=== EXERCISE REQUIREMENTS ===
Count the lines in the data below that contain the string "Mayerhofer", treating uppercase and lowercase as different. Give only the number.

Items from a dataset
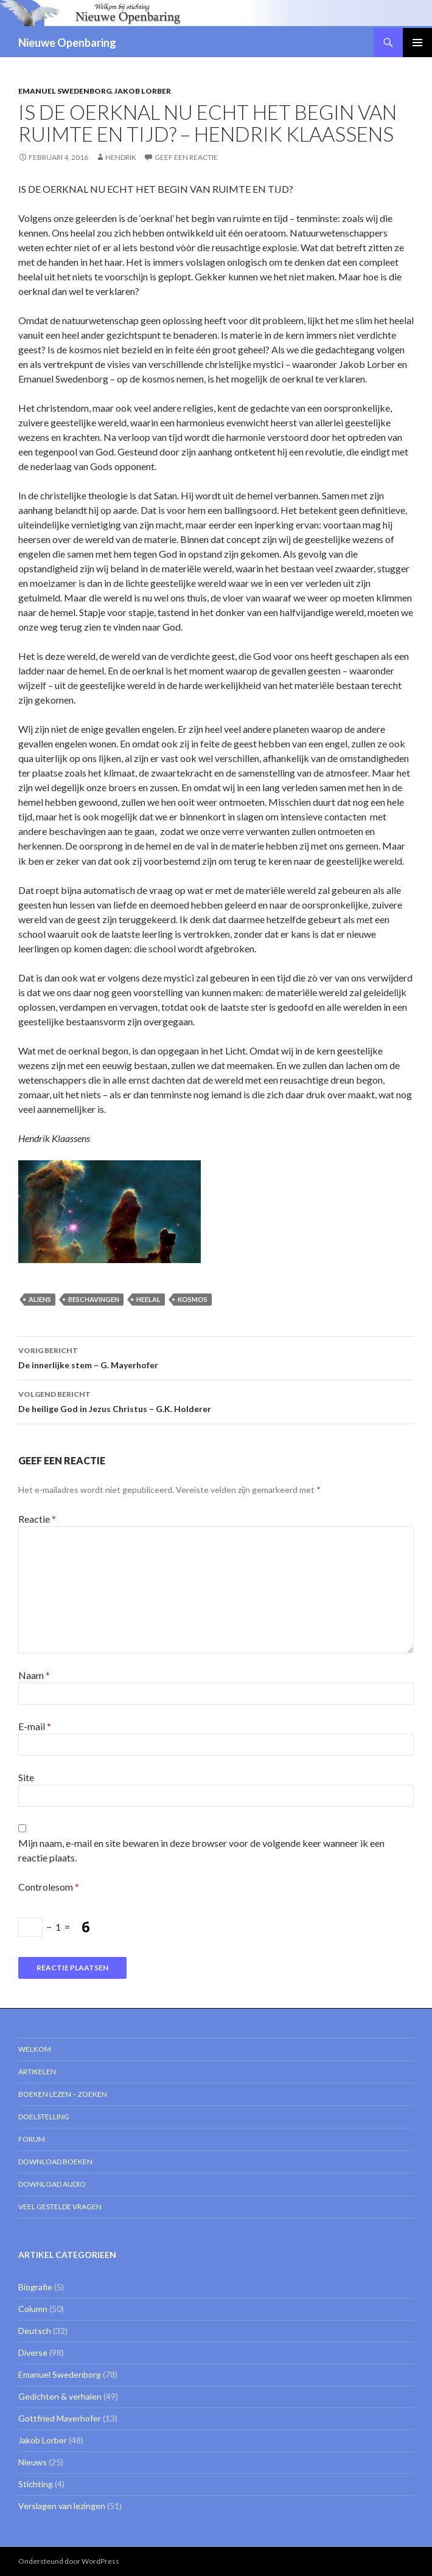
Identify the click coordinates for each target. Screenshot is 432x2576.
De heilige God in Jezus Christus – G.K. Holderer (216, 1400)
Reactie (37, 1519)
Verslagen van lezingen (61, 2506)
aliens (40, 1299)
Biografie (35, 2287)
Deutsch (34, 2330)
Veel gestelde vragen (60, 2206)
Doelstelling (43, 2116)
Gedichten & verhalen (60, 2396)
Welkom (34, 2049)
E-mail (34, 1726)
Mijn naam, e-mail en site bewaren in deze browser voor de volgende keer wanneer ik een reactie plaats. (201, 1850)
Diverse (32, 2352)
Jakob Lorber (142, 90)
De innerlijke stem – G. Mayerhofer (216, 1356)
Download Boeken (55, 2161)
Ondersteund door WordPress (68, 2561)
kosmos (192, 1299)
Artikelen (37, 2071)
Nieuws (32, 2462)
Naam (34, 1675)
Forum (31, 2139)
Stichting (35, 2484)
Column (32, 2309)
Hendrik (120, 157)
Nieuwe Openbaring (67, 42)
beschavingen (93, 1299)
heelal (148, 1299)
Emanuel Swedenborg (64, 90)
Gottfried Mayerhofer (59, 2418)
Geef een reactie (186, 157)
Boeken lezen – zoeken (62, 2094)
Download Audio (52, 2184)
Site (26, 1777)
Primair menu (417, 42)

=== ANSWER TO THE PROBLEM ===
2